--- Stated exercise ---
Reproduce each of the records below word for word, omitting the pictures.

--- Provided data ---

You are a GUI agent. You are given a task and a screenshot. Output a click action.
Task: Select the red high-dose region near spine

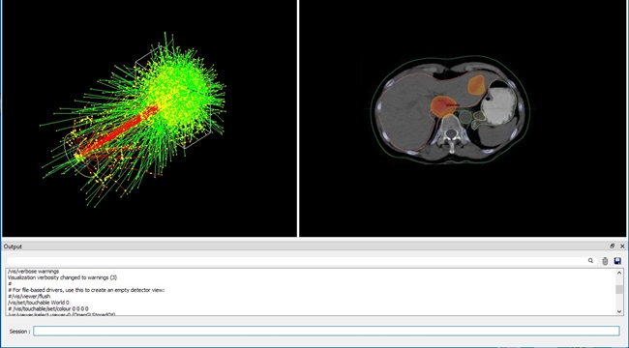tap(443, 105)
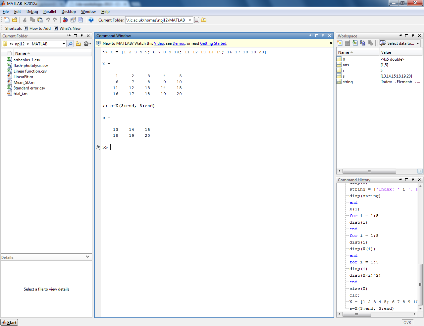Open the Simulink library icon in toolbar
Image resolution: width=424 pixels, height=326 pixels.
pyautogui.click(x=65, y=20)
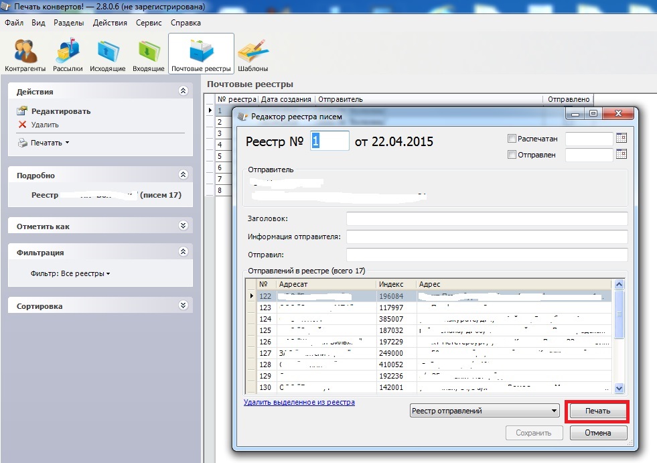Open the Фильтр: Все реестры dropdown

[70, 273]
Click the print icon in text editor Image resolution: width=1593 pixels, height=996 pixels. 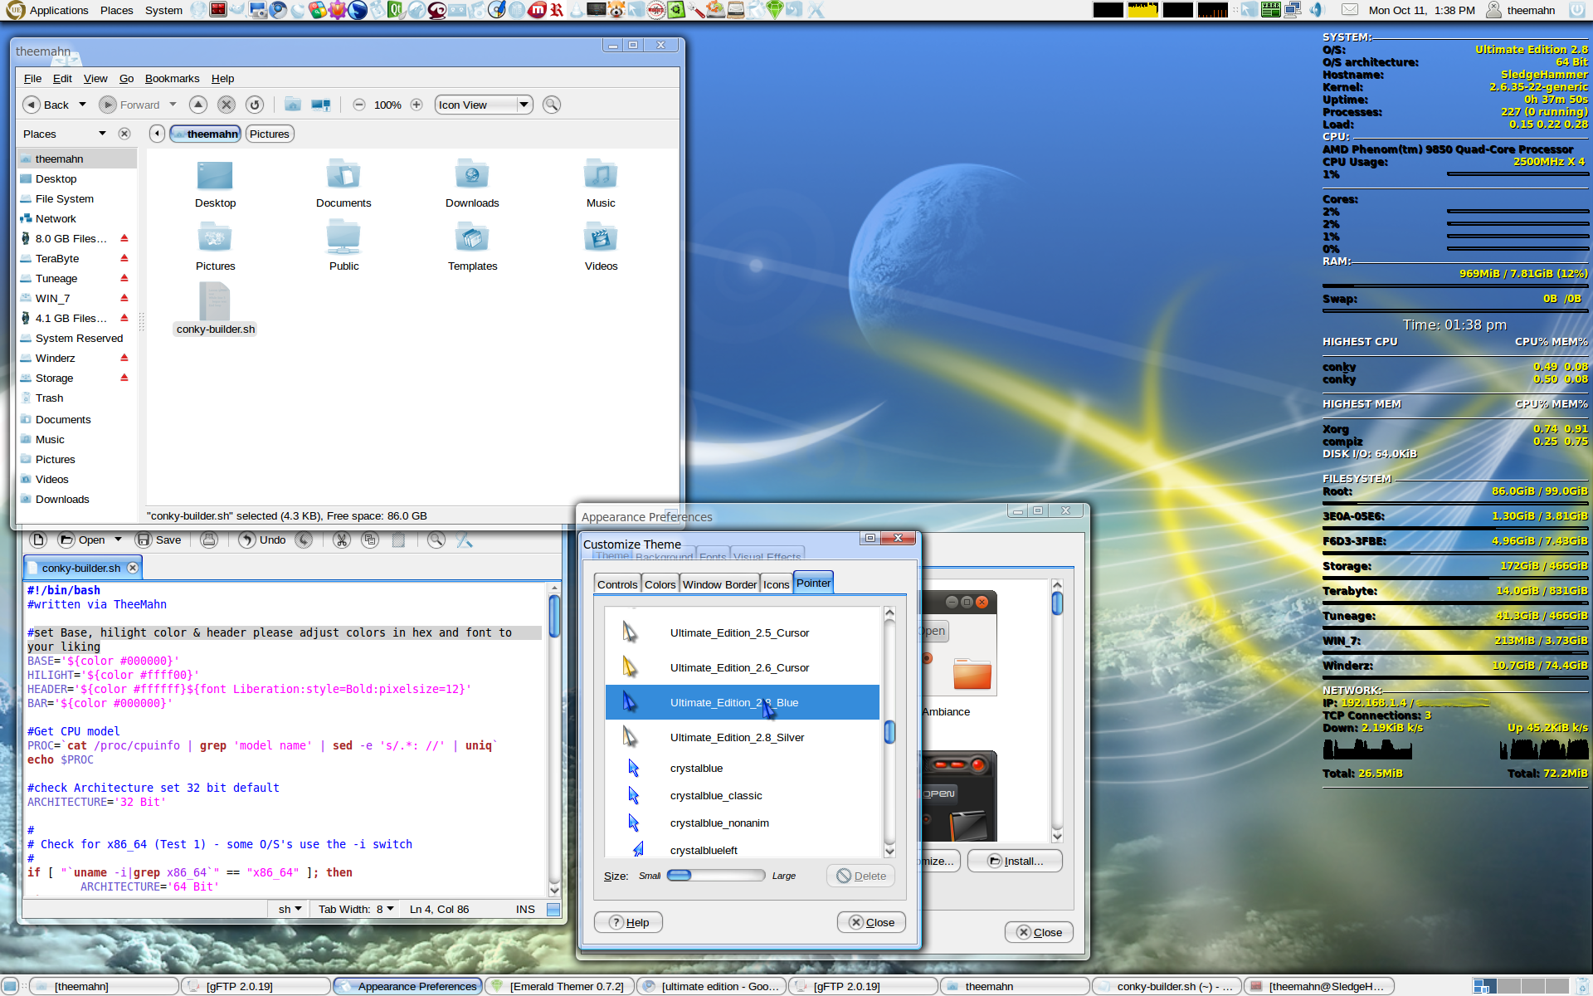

--- Solution for this task ---
You are a GUI agent. You are given a task and a screenshot. Output a click action.
Task: Select the red high-dose region near spine

tap(443, 105)
Open the Simulink library icon in toolbar
Image resolution: width=424 pixels, height=326 pixels.
pyautogui.click(x=65, y=20)
Open the Фильтр: Все реестры dropdown

[70, 273]
Click the print icon in text editor Image resolution: width=1593 pixels, height=996 pixels. 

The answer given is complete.